SURABAYA, iNewsSurabaya.id - Kenaikan Pajak Pertambahan Nilai (PPN) menjadi 12 persen mulai awal tahun 2025 menjadi salah satu kebijakan fiskal yang paling dinantikan dan diperbincangkan di Indonesia. Kebijakan ini diproyeksikan memberikan dampak luas pada berbagai aspek kehidupan masyarakat, mulai dari kenaikan harga barang dan jasa hingga perubahan pola konsumsi.
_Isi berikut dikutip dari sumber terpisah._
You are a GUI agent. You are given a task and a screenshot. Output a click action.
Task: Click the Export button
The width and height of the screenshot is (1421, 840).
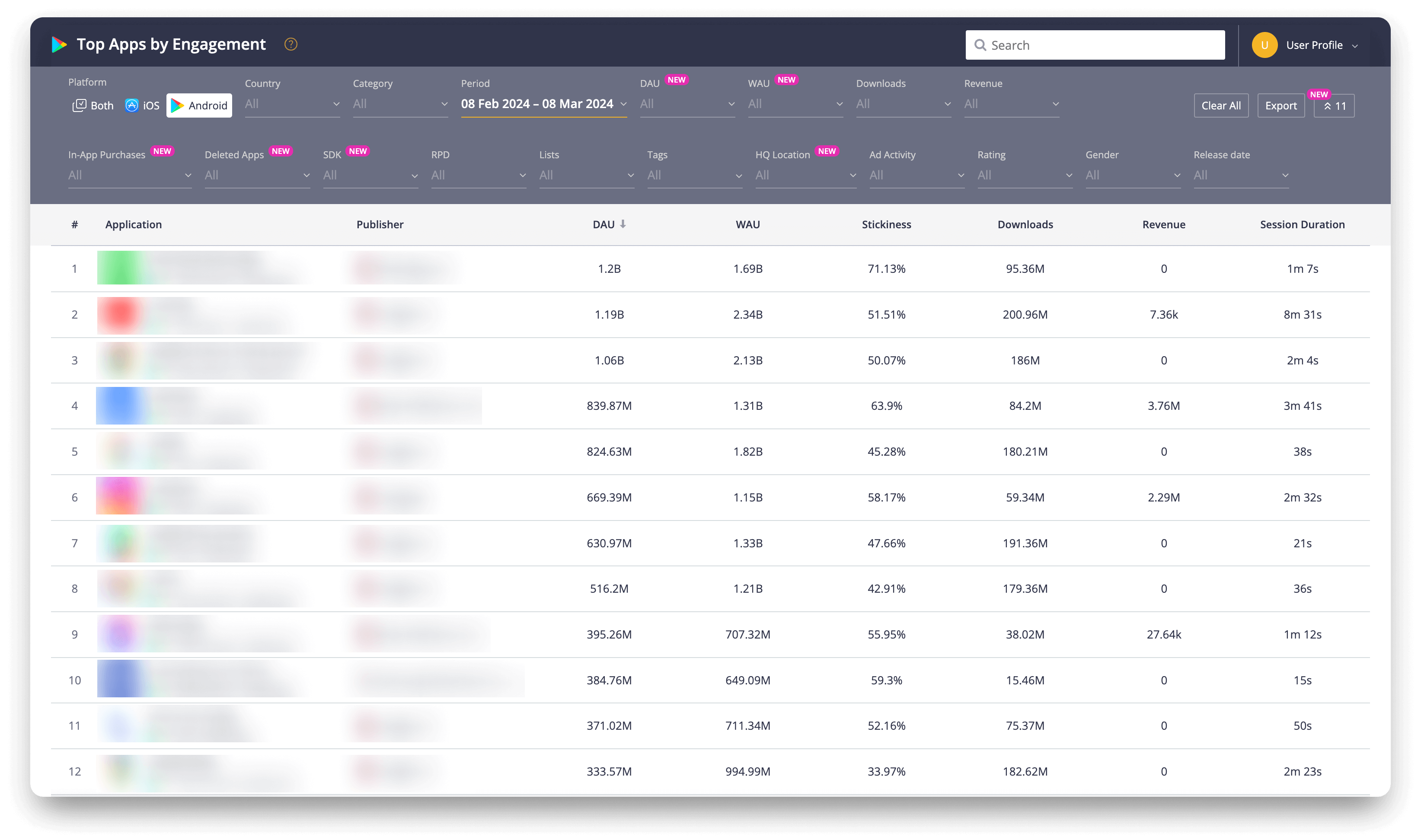(x=1280, y=105)
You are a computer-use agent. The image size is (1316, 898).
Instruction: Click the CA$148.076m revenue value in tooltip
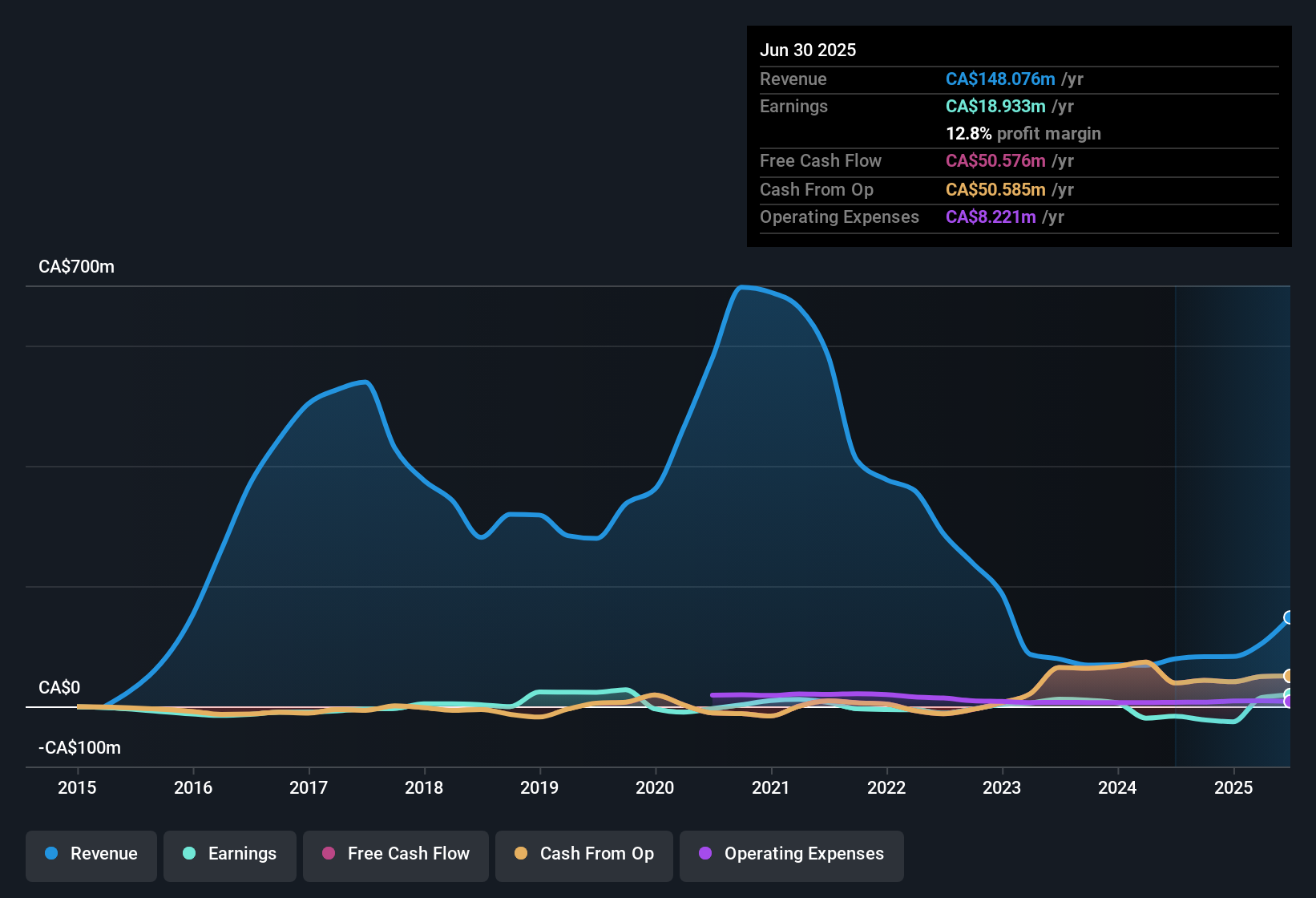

Artikel ini bertujuan mengulas dampak kenaikan PPN, menganalisis implikasinya, dan mencoba menjawab pertanyaan mendasar: siapa yang diuntungkan dan dirugikan oleh kebijakan ini?
Kenaikan PPN diperkirakan akan paling membebani masyarakat berpenghasilan rendah, yang sebagian besar pengeluarannya dialokasikan untuk kebutuhan pokok. Di sisi lain, kelompok berpenghasilan tinggi dan perusahaan besar cenderung lebih mudah beradaptasi. Usaha Mikro, Kecil, dan Menengah (UMKM) juga rentan tertekan, karena kenaikan biaya produksi dapat menurunkan daya saing mereka di pasar.
Berdasarkan data Badan Pusat Statistik (BPS) 2024, kenaikan PPN dari 10 persen menjadi 11 persen pada April 2022 telah menyebabkan penurunan daya beli masyarakat dari 4,93 persen menjadi 4,82 persen pada tahun 2023, atau sebesar 0,11 persen Penurunan ini sejalan dengan penelitian Siahaan (2023) serta Agustina dan Hartono (2022), yang menunjukkan bahwa kenaikan tarif PPN mengurangi daya beli dan konsumsi masyarakat secara keseluruhan.
Di tingkat makro, kenaikan PPN memiliki dua sisi. Di satu sisi, kebijakan ini berpotensi meningkatkan penerimaan negara untuk membiayai pembangunan dan program sosial. Namun, di sisi lain, kenaikan ini juga berisiko menurunkan daya beli masyarakat, memperlambat pertumbuhan ekonomi, dan memicu inflasi. Inflasi yang tidak terkendali dapat memperburuk ekspektasi pasar dan memengaruhi stabilitas ekonomi jangka panjang.